O resultado foi uma regulação da lei que foi muito além do resultado do referendo e que criou um “direito ao aborto”. Hoje em dia, em Portugal, é mais fácil fazer um aborto num hospital público do que receber tratamento para muitas doenças.

E o resultado está à vista. Passados oito anos já terão sido realizados 140 mil abortos a pedido da mulher. Uma em cada cinco gravidezes termina em aborto a pedido da mulher. Quase 1 em cada 3 abortos a pedido da mulher são repetições.

Mas mais grave do que os números são as histórias por detrás destes abortos. Na ausência de qualquer estudo ou avaliação da aplicação da lei, só conhecemos os testemunhos da associações que estão no terreno a apoiar as grávidas em dificuldade. E são testemunhos de horror: mulheres que abortam porque são ameaçadas pelo patrão; mulheres que abortam porque são coagidas pelo companheiro; mulheres (raparigas, pouco mais do que crianças) que abortam porque são forçadas pelos pais; mulheres que abortam porque não lhes é oferecido nenhum apoio, nenhum conforto, nenhuma esperança.

Passados oito anos sobre o referendo existem duas possibilidades. Uma é ficar cada um na sua trincheira: uns a gritar o aborto é crime e outros a gritar o aborto é um direito.

Outra é reconhecer que existe, do lado daqueles que defenderam o não e do lado daqueles que defenderam o sim, pessoas de boa vontade que procuram soluções mais justas para problemas muito complicados, como sejam aqueles que levam muitas mulheres ao aborto, e trabalhar juntos.

É evidente que não é um caminho fácil, nem isento de maus entendidos. É natural a desconfiança entre pessoas que durante muito tempo se viram como inimigas. Porém, o trabalhar juntos é a única possibilidade de encontrar soluções para o drama do aborto, que raramente é por livre vontade da mulher, mas quase sempre é fruto da coação das circunstâncias.

É este caminho que a Iniciativa Legislativa de Cidadãos (ILC) “Pelo Direito a Nascer” procura começar a percorrer. A comunicação social e os partidos tem concentrado a sua atenção em relação à ILC na questão do fim da equiparação entre o aborto e a maternidade. Embora este ponto seja importante, está longe de ser o “assunto” da ILC.

É evidente que os subscritores desta iniciativa são da opinião que o aborto deve ser tratado como qualquer outro acto do Sistema Nacional de Saúde e não ter nenhum regime de excepção. Mas a ILC vai muito mais longe do que isso.

O ponto central da ILC é criar condições às mulheres e às famílias para não recorrerem ao aborto.
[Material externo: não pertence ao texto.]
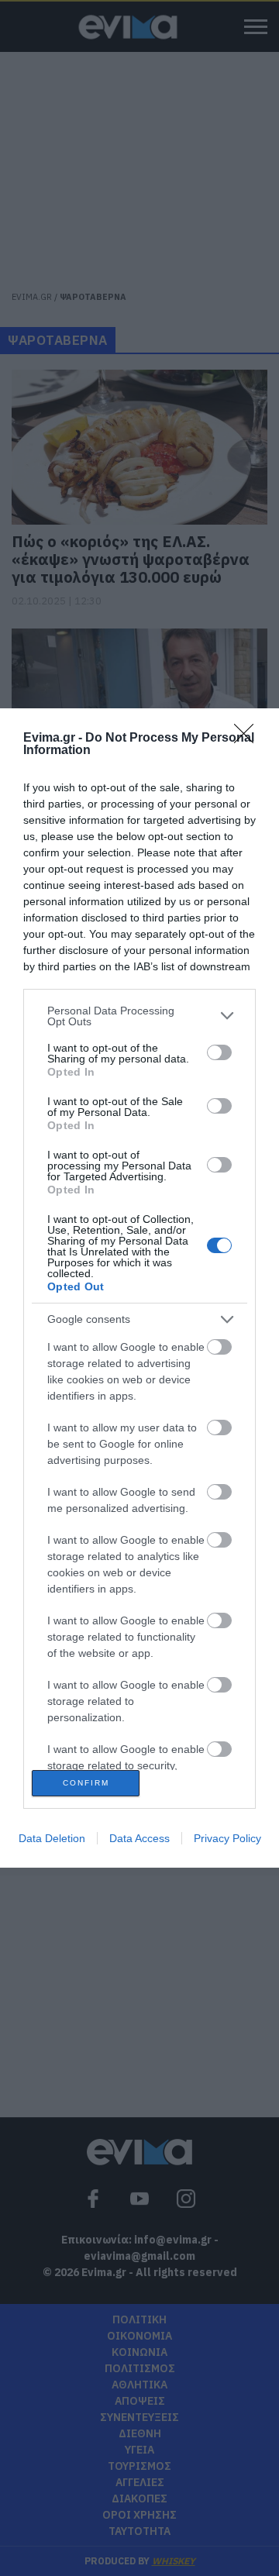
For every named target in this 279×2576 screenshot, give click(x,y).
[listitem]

Através de consultas sociais onde a mulher é informada de todos os apoios que existem à maternidade e onde pode denunciar qualquer pressão de que seja alvo; através da responsabilização do pai; através da criação de uma rede de centros de apoio à vida; através do reconhecimento claro e formal de que a mulher não pode ser descriminada no trabalho por estar grávida; através da valorização da maternidade durante o tempo de estágio profissional. Por isso é que o projecto-lei que acompanha a ILC não é contra o aborto, mas sim de apoio à Maternidade e à Paternidade.
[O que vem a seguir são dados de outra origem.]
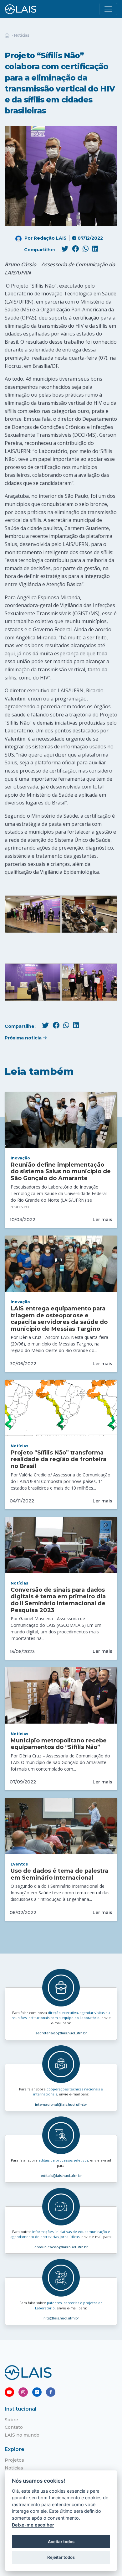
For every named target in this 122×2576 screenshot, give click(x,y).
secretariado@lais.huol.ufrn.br (61, 2033)
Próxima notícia (24, 1038)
Os subscritores desta Iniciativa não têm a pretensão de terem apresentado um projecto-lei infalível, isento de erros, ou de virem a resolver todos os problemas da Maternidade e da Paternidade com esta Iniciativa.

Também sabemos que será difícil, após tanta guerrilha, sair das trincheiras do “sim” e do “não” para fazer um trabalho conjunto, sem preconceitos e sem desconfianças.

Mas as mulheres e as famílias portuguesas merecem mais do que uma discussão sobre taxas moderadoras e apoios sociais. Todas as mulheres que hoje em Portugal pensam em abortar porque não têm dinheiro, porque o patrão ameaçou com o despedimento, porque o companheiro a abandonou, porque os pais a expulsaram de casa, todas elas merecem mais do que uma discussão ideológica. Merecem o apoio de toda a sociedade, merecem o apoio do Estado. Este é o caminho que a ILC “Pelo Direito a Nascer” deseja percorrer. Confiamos que também será este o caminho escolhido pela Assembleia da República no dia 3 de Julho.